** DOCUMENT SECTION **

++++

16 June 2023

Interview: Open Doors partner shares latest stories and thanks from Manipur, India

Manipur, India, isn’t in the news headlines anymore – but the violence continues in fits and starts, and thousands of Christians and others are still displaced, having lost everything. Anjali Lhing*, a local Open Doors partner, shares stories from her recent visit to the region, including how your gifts and prayers are making an impact.

Your gifts and prayers are bringing much-needed help and encouragement to targeted Christians

Despite international media coverage on the violence and persecution in Manipur dying down, the tensions between the Kuki and Meitei groups still continue, and believers who lost their homes in the conflict remain displaced. Surges of violence occur even more than a month after the riots began, including bomb attacks among insurgents on 13 June that killed 11, and the killing of a Christian woman praying inside her church a day before that.

The damage is massive – more than 350 churches have been destroyed. Thousands of Christian houses and properties have been burned and demolished, more than 100 people have been killed in the violence, and more than 30,000 Christians from both Meitei and Kuki sides have been displaced and are taking shelter in neighbouring states or in camps and other places of refuge.

Open Doors local partners continue to visit displaced believers, both in the Manipur region and those who have fled to neighbouring states, giving them urgent aid and relief and being there for prayer and emotional support. In this interview, Open Doors local partner Anjali Lhing* shares what she is seeing.

It’s been a month since the violence broke out in Manipur. Is the violence continuing?

++++

** WHAT THE TASK REQUIRES **
Write out the part of the Manipur interview that opens with the words containing "Open Doors local partners" and closes with "she is seeing.", switching "urgent aid" to "emergency aid". The lines that come next are taken from a separate source.

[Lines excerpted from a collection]
++++

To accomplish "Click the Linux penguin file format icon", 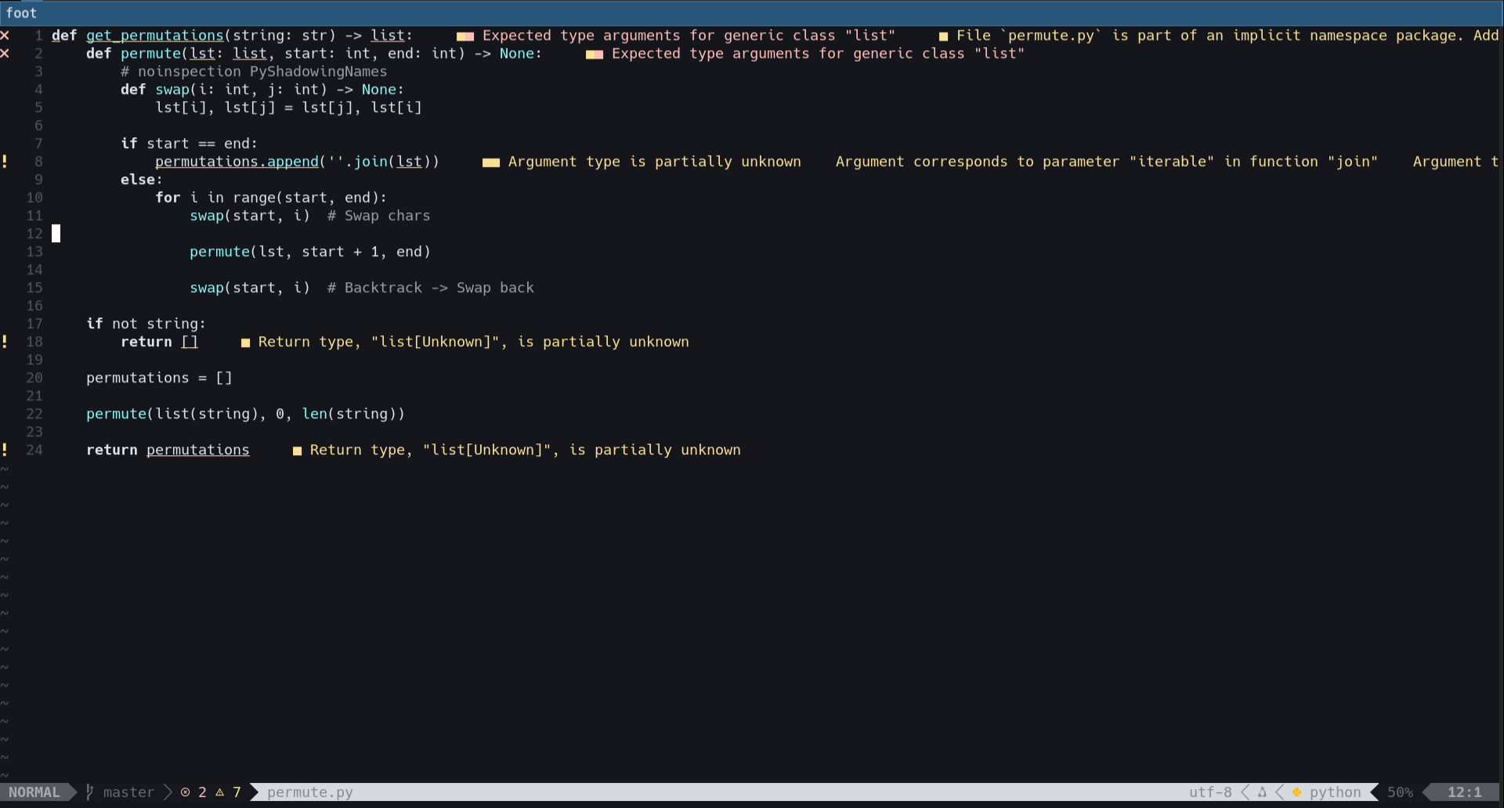I will click(x=1262, y=792).
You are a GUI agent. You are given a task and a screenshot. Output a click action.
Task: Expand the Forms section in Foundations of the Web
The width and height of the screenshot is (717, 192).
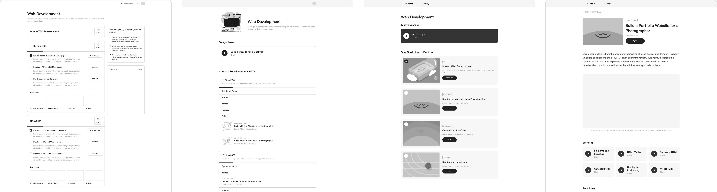[x=267, y=97]
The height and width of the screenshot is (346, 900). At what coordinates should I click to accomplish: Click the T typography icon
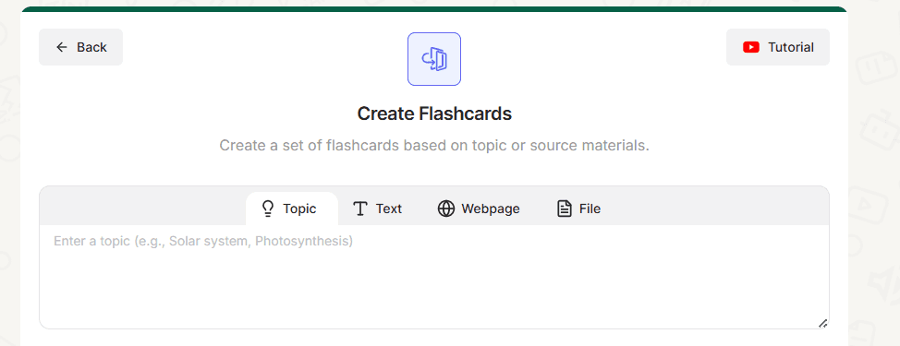tap(359, 209)
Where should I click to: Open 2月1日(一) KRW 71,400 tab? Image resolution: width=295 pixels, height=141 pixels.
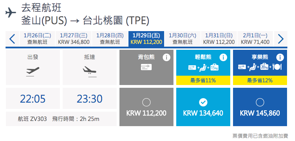click(x=255, y=39)
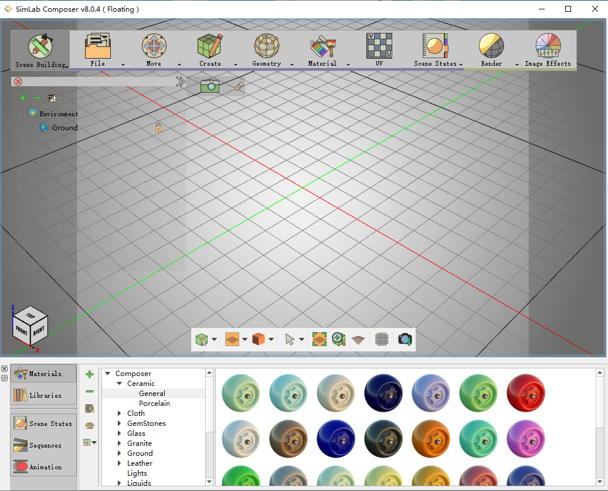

++++

** THE SOLUTION **
Open Doors local partners continue to visit displaced believers, both in the Manipur region and those who have fled to neighbouring states, giving them emergency aid and relief and being there for prayer and emotional support. In this interview, Open Doors local partner Anjali Lhing* shares what she is seeing.